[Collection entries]
━━━━━━━━━━

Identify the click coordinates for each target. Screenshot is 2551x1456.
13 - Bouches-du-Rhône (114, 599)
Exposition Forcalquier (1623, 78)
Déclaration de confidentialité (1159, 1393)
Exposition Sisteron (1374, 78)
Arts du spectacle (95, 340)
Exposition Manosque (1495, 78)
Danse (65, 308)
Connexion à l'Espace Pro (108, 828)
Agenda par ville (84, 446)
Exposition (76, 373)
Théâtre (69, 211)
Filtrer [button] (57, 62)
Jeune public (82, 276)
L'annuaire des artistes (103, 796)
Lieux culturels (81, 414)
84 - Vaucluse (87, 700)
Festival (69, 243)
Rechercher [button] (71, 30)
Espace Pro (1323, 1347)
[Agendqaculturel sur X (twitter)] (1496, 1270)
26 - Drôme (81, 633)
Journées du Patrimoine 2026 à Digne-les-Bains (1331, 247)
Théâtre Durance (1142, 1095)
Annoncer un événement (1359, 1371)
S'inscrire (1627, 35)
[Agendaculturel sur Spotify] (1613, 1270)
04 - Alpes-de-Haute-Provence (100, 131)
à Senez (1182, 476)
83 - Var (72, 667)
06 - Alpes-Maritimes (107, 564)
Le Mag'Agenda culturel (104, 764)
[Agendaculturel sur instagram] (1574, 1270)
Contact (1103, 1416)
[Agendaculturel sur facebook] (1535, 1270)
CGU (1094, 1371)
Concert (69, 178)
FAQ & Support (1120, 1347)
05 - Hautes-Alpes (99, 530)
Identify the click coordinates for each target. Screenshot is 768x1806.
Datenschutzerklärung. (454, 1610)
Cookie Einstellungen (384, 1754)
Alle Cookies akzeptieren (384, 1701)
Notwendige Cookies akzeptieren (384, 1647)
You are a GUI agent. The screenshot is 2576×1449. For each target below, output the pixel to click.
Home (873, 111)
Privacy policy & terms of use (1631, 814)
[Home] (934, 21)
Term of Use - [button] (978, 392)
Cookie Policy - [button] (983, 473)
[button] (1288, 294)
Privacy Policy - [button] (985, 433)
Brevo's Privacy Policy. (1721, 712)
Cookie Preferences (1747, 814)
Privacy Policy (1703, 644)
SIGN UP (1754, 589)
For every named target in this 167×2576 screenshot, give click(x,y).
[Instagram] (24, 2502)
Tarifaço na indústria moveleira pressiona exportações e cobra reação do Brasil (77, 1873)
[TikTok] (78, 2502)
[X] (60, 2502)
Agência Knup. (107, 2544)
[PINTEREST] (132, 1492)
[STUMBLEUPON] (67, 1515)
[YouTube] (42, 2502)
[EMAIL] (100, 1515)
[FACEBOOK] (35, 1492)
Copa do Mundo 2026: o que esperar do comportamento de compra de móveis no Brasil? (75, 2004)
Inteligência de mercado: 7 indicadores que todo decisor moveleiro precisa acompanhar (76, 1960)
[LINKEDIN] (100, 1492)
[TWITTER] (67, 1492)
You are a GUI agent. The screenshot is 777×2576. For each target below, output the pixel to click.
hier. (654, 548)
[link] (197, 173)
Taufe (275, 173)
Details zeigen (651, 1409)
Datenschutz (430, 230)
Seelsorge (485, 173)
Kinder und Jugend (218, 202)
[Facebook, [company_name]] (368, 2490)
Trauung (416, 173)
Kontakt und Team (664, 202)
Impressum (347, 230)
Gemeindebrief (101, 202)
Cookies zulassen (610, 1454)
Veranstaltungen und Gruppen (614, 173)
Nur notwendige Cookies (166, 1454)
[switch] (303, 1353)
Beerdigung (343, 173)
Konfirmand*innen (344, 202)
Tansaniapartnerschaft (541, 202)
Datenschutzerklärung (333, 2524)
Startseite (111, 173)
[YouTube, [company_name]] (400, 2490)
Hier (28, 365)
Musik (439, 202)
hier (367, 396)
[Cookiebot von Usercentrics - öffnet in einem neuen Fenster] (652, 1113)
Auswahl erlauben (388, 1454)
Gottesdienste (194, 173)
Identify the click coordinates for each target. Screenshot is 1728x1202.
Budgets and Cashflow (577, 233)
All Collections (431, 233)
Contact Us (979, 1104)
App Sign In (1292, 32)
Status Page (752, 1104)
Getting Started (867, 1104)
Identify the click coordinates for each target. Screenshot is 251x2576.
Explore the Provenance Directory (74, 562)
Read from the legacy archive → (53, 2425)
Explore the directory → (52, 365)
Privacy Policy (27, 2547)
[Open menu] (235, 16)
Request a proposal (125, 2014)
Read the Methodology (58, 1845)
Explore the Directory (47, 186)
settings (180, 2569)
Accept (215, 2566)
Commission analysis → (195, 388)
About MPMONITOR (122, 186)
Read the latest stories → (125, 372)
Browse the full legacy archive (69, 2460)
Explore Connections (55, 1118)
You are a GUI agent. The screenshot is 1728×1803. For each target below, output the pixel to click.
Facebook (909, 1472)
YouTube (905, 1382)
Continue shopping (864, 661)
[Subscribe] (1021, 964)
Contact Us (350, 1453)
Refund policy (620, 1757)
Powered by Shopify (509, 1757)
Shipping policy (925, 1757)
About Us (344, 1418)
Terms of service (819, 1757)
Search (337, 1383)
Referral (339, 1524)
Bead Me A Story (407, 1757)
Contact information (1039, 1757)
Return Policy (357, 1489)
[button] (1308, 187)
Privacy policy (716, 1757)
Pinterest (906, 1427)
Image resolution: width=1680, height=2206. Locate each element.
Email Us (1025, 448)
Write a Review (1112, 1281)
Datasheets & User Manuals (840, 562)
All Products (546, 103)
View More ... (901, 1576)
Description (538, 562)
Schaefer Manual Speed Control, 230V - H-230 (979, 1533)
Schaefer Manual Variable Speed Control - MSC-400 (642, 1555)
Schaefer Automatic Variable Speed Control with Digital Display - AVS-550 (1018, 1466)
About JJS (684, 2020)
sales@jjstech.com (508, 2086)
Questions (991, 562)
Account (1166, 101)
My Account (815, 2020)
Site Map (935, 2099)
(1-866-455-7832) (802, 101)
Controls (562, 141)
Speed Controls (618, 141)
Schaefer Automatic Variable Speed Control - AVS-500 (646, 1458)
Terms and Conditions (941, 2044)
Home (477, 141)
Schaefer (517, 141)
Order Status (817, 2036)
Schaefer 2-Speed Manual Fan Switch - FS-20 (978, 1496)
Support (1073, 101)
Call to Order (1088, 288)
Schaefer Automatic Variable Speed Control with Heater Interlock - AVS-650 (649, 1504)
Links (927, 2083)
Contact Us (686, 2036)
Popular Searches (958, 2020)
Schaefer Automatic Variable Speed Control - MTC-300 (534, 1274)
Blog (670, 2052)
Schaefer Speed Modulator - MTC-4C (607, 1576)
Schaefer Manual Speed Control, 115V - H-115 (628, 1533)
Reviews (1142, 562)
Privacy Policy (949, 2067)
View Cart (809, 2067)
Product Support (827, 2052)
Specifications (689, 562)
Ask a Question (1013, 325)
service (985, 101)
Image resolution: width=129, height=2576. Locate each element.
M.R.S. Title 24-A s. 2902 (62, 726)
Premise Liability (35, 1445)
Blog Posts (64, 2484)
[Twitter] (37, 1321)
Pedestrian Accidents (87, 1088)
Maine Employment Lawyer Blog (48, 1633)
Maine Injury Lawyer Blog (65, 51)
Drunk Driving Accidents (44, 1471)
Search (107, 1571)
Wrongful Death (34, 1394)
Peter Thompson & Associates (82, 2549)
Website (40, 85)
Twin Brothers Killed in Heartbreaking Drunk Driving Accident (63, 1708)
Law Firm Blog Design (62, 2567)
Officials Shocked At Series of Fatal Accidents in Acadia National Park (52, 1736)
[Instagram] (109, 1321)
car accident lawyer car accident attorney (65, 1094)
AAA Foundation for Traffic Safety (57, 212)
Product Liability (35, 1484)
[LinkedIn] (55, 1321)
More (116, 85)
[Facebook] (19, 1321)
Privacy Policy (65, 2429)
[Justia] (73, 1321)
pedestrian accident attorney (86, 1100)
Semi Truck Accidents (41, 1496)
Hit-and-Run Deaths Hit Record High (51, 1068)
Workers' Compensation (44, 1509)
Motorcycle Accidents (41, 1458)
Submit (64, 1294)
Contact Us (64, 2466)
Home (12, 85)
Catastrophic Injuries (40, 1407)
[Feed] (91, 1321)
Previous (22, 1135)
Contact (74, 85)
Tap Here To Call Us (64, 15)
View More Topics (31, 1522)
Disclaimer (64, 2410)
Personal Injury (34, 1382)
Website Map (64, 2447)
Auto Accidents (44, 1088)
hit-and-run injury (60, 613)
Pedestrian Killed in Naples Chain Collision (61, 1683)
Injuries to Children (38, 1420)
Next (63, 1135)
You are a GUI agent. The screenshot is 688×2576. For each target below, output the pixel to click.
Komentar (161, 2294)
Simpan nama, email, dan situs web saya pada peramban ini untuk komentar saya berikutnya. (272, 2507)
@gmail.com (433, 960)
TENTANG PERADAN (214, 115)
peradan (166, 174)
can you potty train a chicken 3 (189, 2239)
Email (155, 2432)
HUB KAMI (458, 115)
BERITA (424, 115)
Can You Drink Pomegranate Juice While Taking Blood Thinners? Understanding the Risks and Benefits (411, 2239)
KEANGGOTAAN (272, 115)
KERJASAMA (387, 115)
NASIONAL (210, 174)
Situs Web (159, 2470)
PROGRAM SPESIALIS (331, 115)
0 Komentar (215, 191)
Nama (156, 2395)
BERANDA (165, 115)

━━━━━━━━━━

=== Problem to solve ===
The expected result is an exact transcription of the lines from the one containing "Workers' Compensation (44, 1509)" through the end of the records above; please include both ends.

=== Finished task ===
Workers' Compensation (44, 1509)
Motorcycle Accidents (41, 1458)
Submit (64, 1294)
Contact Us (64, 2466)
Home (12, 85)
Catastrophic Injuries (40, 1407)
[Feed] (91, 1321)
Previous (22, 1135)
Contact (74, 85)
Tap Here To Call Us (64, 15)
View More Topics (31, 1522)
Disclaimer (64, 2410)
Personal Injury (34, 1382)
Website Map (64, 2447)
Auto Accidents (44, 1088)
hit-and-run injury (60, 613)
Pedestrian Killed in Naples Chain Collision (61, 1683)
Injuries to Children (38, 1420)
Next (63, 1135)
You are a GUI agent. The screenshot is 688×2576. For each target below, output the pixel to click.
Komentar (161, 2294)
Simpan nama, email, dan situs web saya pada peramban ini untuk komentar saya berikutnya. (272, 2507)
@gmail.com (433, 960)
TENTANG PERADAN (214, 115)
peradan (166, 174)
can you potty train a chicken 3 (189, 2239)
Email (155, 2432)
HUB KAMI (458, 115)
BERITA (424, 115)
Can You Drink Pomegranate Juice While Taking Blood Thinners? Understanding the Risks and Benefits (411, 2239)
KEANGGOTAAN (272, 115)
KERJASAMA (387, 115)
NASIONAL (210, 174)
Situs Web (159, 2470)
PROGRAM SPESIALIS (331, 115)
0 Komentar (215, 191)
Nama (156, 2395)
BERANDA (165, 115)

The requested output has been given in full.